About 125 container vessels were waiting off the ports of North America as reported on Friday morning, per an analysis of the ship-tracking data provided by MarineTraffic and queue from California.
That indicates a drop of 16% from 150 waiting vessels observed in January when the West Coast congestion had reportedly peaked, but it is also up by 36% from 92 ships reported a month before.
The shipping queue off Los Angeles and Long Beach garnered the majority of headlines in 2021. However, the epicenter has shifted: As of Friday, 36% of waiting vessels were off the ports of the West Coast, with 64% off the Gulf Coast and East Coast ports. Savannah in Georgia has the maximum ship queue reported in North America.
Container ships waiting off the US and British Columbia ports on Friday had a cumulative capacity of nearly 1,037,164 20-foot equivalent units (TEUs).
The estimated value of the total cargo waiting offshore on Friday crossed $40 billion.
Volumes shift to the East
Project44 tracks the arriving TEU capacity monthly for the West Coast vs. the ports of the East Coast. It observed that the capacity in June heading toward the East Coast was up by 83% on a year-on-year basis. It was 177% compared to that reported in June 2020. The East Coast-specific capacity is on par with the West Coast, which has reduced by nearly 40% since the peak observed in January. Project44 says this shift is due to importer fears resulting from West Coast port labor disruptions.
Queues of the /Gulf Coast
The waiting time for a berth in Savannah is 10-12 days, per an update shared by Hapag-Lloyd this week. The carrier placed yard utilization at 89% in Savannah.

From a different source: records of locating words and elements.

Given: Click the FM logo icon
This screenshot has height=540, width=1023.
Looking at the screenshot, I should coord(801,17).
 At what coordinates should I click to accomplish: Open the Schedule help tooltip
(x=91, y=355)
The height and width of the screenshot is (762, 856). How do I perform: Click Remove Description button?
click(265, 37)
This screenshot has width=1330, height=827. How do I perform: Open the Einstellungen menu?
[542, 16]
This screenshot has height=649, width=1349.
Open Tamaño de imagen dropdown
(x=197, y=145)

The second largest queue on the East Coast is off New York and New Jersey. As of Friday morning, 20 vessels were waiting with a capacity of 180,908 TEUs, whereas the average size is 9,045 TEUs.

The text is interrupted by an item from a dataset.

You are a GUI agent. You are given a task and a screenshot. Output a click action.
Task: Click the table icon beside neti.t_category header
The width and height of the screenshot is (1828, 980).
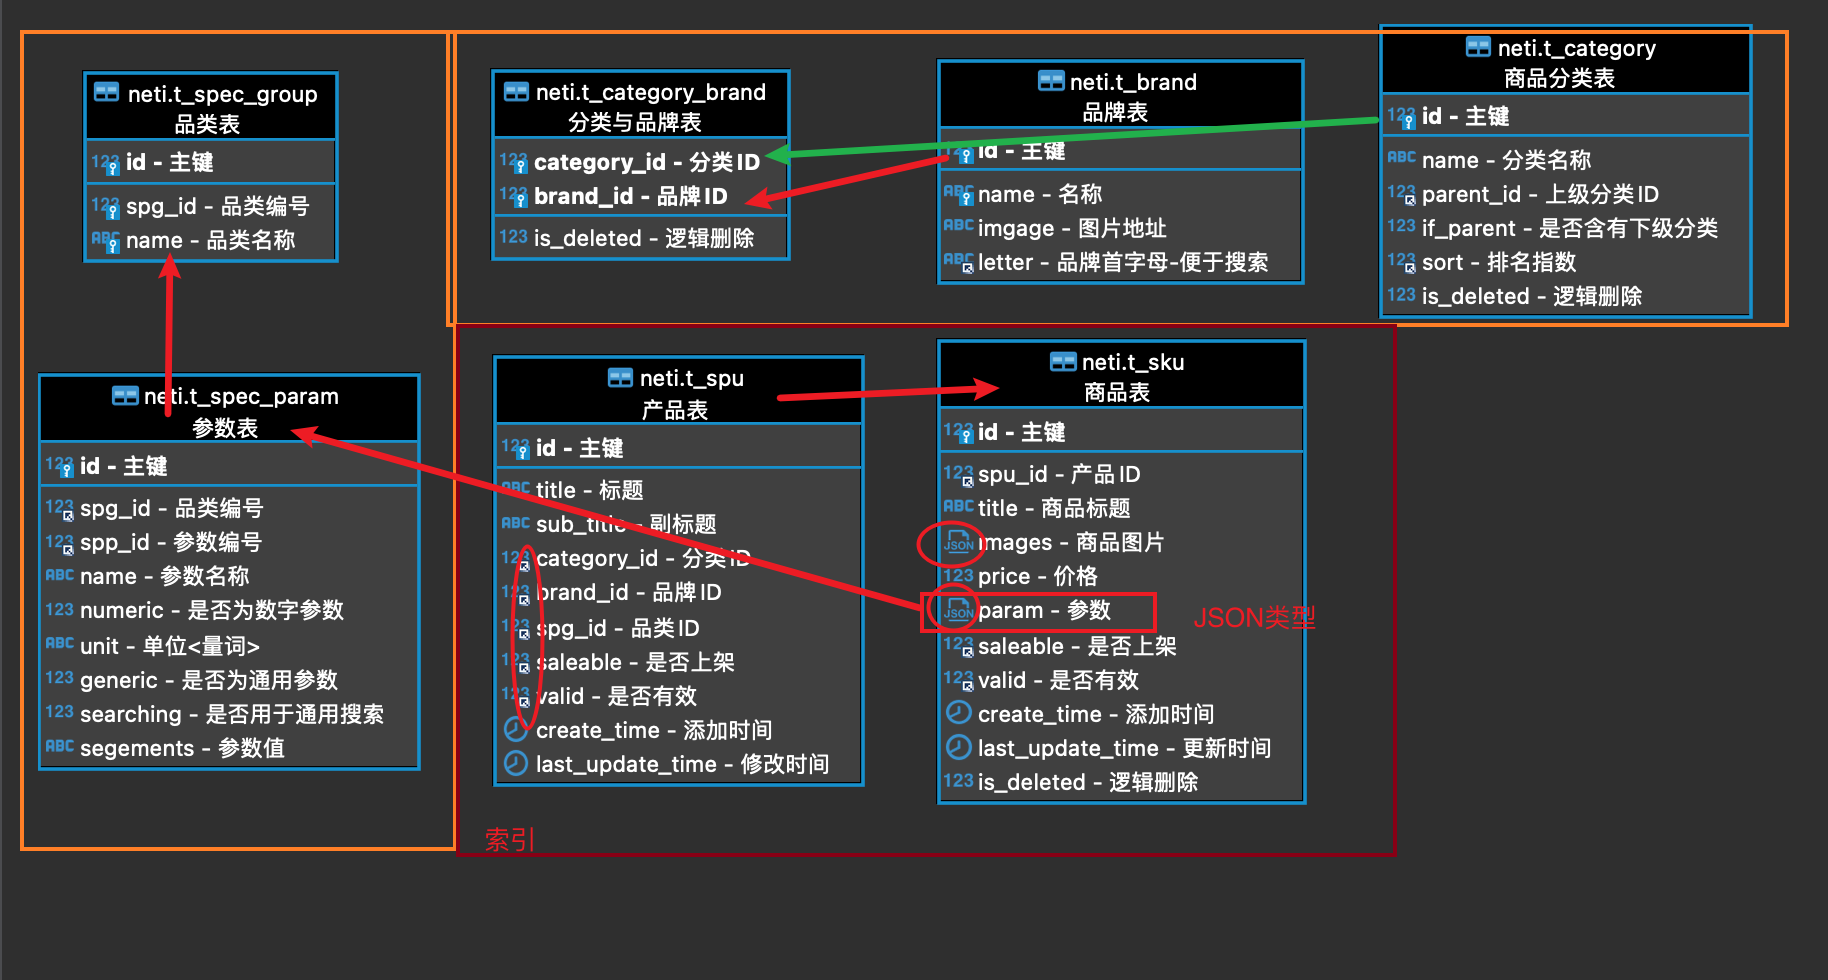point(1478,47)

Hapag-Lloyd reported that the waiting time for berths in New York and New Jersey was 20 days based on the terminal. Yard utilization at Maher was 92%, at GCT Bayonne, it was 75%, and at APM Terminals, 72%.

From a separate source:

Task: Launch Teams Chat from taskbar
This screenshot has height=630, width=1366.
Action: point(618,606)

On the Gulf Coast, 20 vessels were off Houston, waiting with a capacity of 121,196 TEUs, while the average size is not more than 6,060 TEUs. Per Hapag-Lloyd, utilization at Barbours Cut terminal in Houston was 86%, and terminals continue experiencing equipment shortages for chassis owing to extended street dwells.
Elsewhere on the Gulf and East coasts, two vessels were waiting off Virginia and another two off New Orleans.
West Coast queue reports
Per the Friday 7 am queuing list received from the Marine Exchange of Southern California, 24 container vessels were waiting to berth in Los Angeles and Long Beach, with a capacity of 208,903 TEUs and an average size of 8,704 TEUs.
This backlog is sharply down from 109 ships as observed on 9 January. However, it remains the second largest shipping queue in North America. The Los Angeles and Long Beach ship count keeps hovering around the current level. It has been this way since the end of May and is up slightly yearly.
In other places on the West Coast, almost ten vessels were waiting to berth in Oakland, per the Friday 7 am queuing list reports from the Marine Exchange based in the San Francisco Bay Region. The ships had a capacity of 79,712 TEUs with an average size of 7,971 TEUs.
Eight additional vessels had been waiting to berth in Vancouver in British Columbia, with a further three off Seattle and Tacoma.